**Source excerpt:**
========
Description

Book Synopsis
Explores, in poetry and photographs, the effects of the natural gas boom and fracking in the small towns, fields, and forests of Appalachian Pennsylvania.

Trade Review

“A collage of voices, drawing in the testimonies of activists, residents, industry lawyers, and workers. Kasdorf explores the nuances and tensions of her home state without allowing any one perspective to dominate.”

—Rosa Furneaux Mother Jones


“The long sleep of the Appalachians has been dramatically interrupted by the sudden discovery of the Marcellus Shale. This book helps us see and understand what that has meant for the region. It's a classic tale, with echoes of the region's past—and deep implications for the planet's future.”

—Bill McKibben,author of The End of Nature


“Rarely have I read a work that so strongly, profoundly, and empathically characterizes the history of a region through those who have labored hardest to make a decent life in a beautiful yet ravaged land. These polyvocal poems are rooted in a documentary sensibility but lift into higher registers of aesthetic experience, and along with the arresting photographs, they juxtapose the beautiful and the ugly, the natural and the industrial, the tracks of labor on the land and in the faces of the residents.”
========
**Job 1:** Quote the stretch of the book description from "Book Synopsis" through "of Appalachian Pennsylvania.", word for word.
The book description above has no connection to the listing that comes next.

[Item-finding listing]
========
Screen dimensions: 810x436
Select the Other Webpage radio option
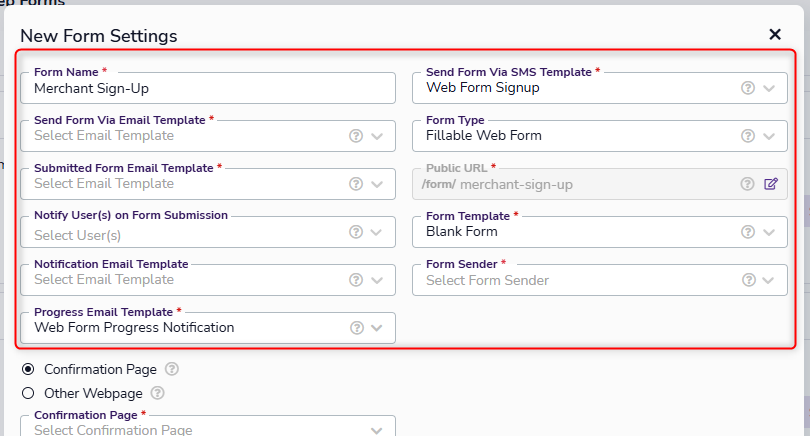[28, 393]
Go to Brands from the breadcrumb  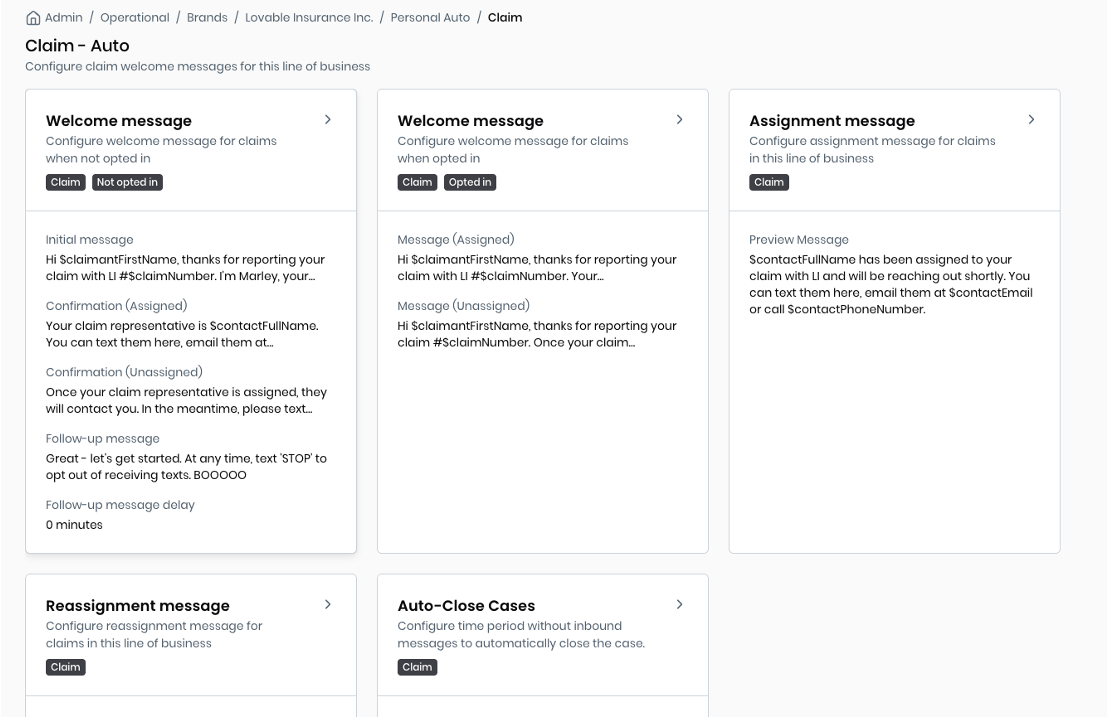207,17
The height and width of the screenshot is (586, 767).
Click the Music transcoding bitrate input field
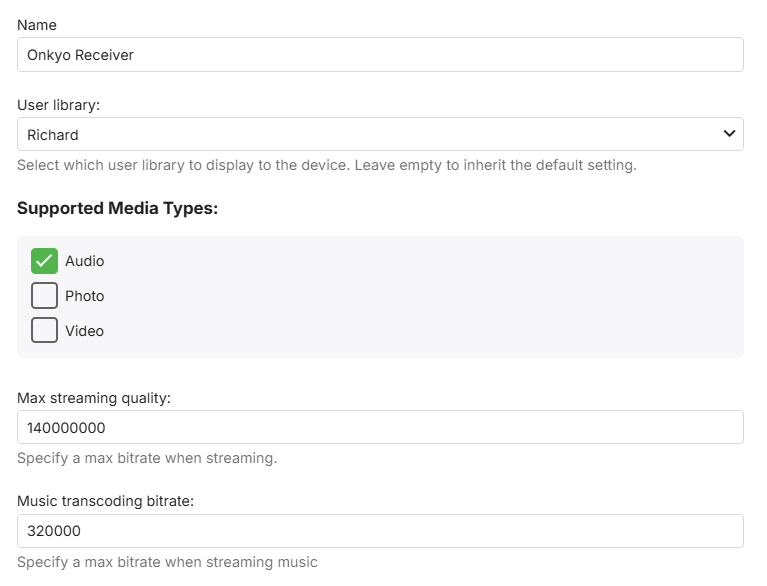tap(380, 531)
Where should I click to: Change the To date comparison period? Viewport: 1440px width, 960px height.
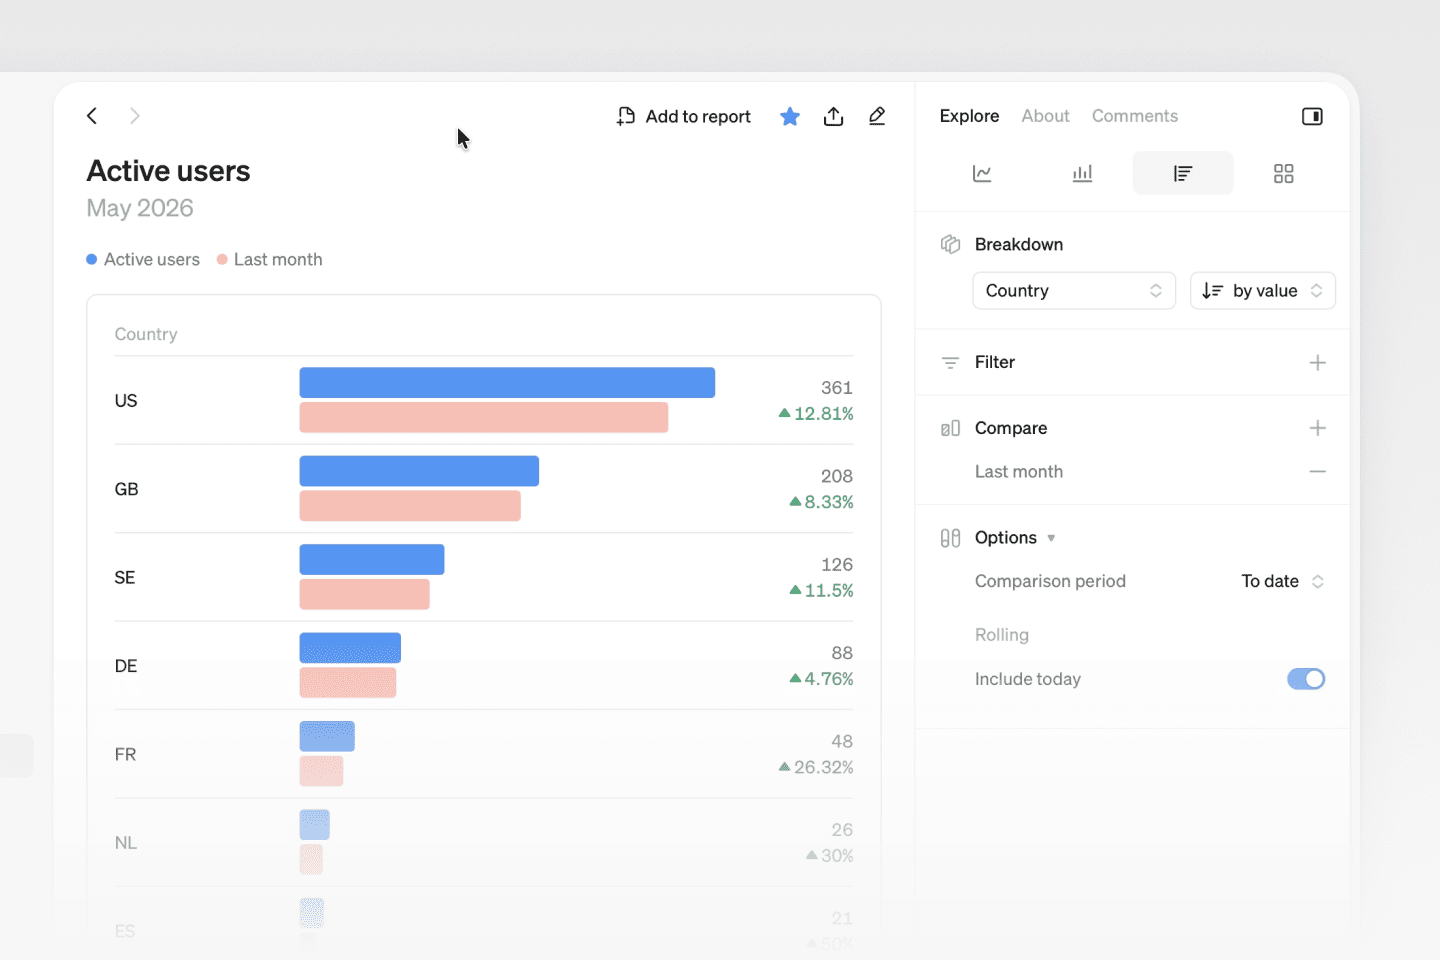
========
**Job 2:** Print the stretch of the listing from the line containing "The height and" through the end of the listing, unchanged, and omit the pictures.

**Worked answer 1:**
Book Synopsis
Explores, in poetry and photographs, the effects of the natural gas boom and fracking in the small towns, fields, and forests of Appalachian Pennsylvania.

**Worked answer 2:**
The height and width of the screenshot is (586, 767).
Click the Music transcoding bitrate input field
tap(380, 531)
Where should I click to: Change the To date comparison period? Viewport: 1440px width, 960px height.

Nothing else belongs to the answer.